Thinking of OSS as a community rather than a product helps in making the paradigm shift. Thought of as a community, you can better understand the motivations and processes that lead to something useful. Thought of as a “free product”, you will always be confused as how to make comparisons.

So do you need an OSS Policy? Probably, but work to understand the paradigm shift before your write it. To me, there are two big risks with OSS worth coverage in a policy:

1. You might commit some software you write into the OSS space without knowing it. In general, OSS works because it is community based, not seller-buyer based. As a member of the community, you are expected to contribute. If you contribute by developing something, it becomes part of the OSS. That is the over-simplified concept which is made much more complicated by the license agreements of the various OSS components. So if you actually want to protect some software component from becoming OSS for whatever reason, you need a good lawyer and you need a good architect.  BTW – get your legal advice from an experienced, outside expert.
2. You might back a loser. An OSS community is a difficult thing to predict or understand. It is not motivated by profit like the free-enterprise system we all understand (well, not all of us but I won’t go there). So where does the interest, the time, the funding for OSS come from? The policy correctly suggested market share should be considered as part of the OSS evaluation criteria. Market share will tell you a lot. But a little research into the community might shed more insight. For example, a specific OSS with a 50% market share sounds good, but what if you discovered 99% of the developer time came from IBM? While this problem can be mitigated by always making selections that can be backed out of (go with openness), the other thing to look for is a community that is diverse, active, vibrant, and passionate – they will likely need the thing as much or more than you do long after you tire of it!

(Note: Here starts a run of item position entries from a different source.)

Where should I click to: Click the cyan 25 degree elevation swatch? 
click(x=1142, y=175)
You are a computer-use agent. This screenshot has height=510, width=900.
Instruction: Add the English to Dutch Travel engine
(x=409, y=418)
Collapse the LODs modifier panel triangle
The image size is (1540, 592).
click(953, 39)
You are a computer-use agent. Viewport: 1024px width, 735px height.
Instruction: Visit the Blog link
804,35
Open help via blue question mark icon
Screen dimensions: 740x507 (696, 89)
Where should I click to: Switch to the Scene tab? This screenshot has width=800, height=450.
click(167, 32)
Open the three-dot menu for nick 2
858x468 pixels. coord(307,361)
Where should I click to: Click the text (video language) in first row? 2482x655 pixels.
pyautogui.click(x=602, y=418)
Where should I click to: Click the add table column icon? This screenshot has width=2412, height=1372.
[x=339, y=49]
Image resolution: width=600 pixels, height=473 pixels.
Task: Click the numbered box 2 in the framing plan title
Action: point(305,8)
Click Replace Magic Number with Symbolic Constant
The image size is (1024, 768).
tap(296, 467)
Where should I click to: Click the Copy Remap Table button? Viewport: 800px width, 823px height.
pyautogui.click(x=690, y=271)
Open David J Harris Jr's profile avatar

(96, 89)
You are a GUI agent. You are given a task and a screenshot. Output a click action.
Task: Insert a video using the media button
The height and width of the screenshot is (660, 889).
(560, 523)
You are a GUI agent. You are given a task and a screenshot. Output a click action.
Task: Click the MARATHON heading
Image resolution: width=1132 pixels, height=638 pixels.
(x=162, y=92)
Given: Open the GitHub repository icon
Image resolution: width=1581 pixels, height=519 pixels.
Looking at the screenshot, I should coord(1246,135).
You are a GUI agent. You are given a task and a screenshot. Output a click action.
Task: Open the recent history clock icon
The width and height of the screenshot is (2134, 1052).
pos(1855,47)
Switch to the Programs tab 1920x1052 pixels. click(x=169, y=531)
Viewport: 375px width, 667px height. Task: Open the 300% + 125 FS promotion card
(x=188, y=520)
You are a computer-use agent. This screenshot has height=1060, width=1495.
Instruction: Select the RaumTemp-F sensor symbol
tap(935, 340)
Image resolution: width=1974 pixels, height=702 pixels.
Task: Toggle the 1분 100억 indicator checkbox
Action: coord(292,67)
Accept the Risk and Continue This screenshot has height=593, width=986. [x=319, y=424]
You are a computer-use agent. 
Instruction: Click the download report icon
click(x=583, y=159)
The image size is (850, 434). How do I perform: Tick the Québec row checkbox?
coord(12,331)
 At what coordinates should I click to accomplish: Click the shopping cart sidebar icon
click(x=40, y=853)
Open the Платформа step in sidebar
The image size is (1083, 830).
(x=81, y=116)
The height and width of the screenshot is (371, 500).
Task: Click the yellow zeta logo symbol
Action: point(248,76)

There is no such thing as a free lunch, and OSS is no exception. There are countless articles written to tell you that the acquisition price is just one small part of the total cost of ownership of software. Less obvious (and more important in my opinion) is the cost of joining the community. I council clients thinking about OSS to get active in the community. You should strongly consider that your OSS policy require active participation in that community. Encourage it by allowing employees to use a portion of their paid time to develop code or participate in any of the many other ways to get involved: as designers, as project managers, as testers to name a few. This is another paradigm difference and ensures that you will be able to gauge the health of the community, which is your best way of being successful with OSS.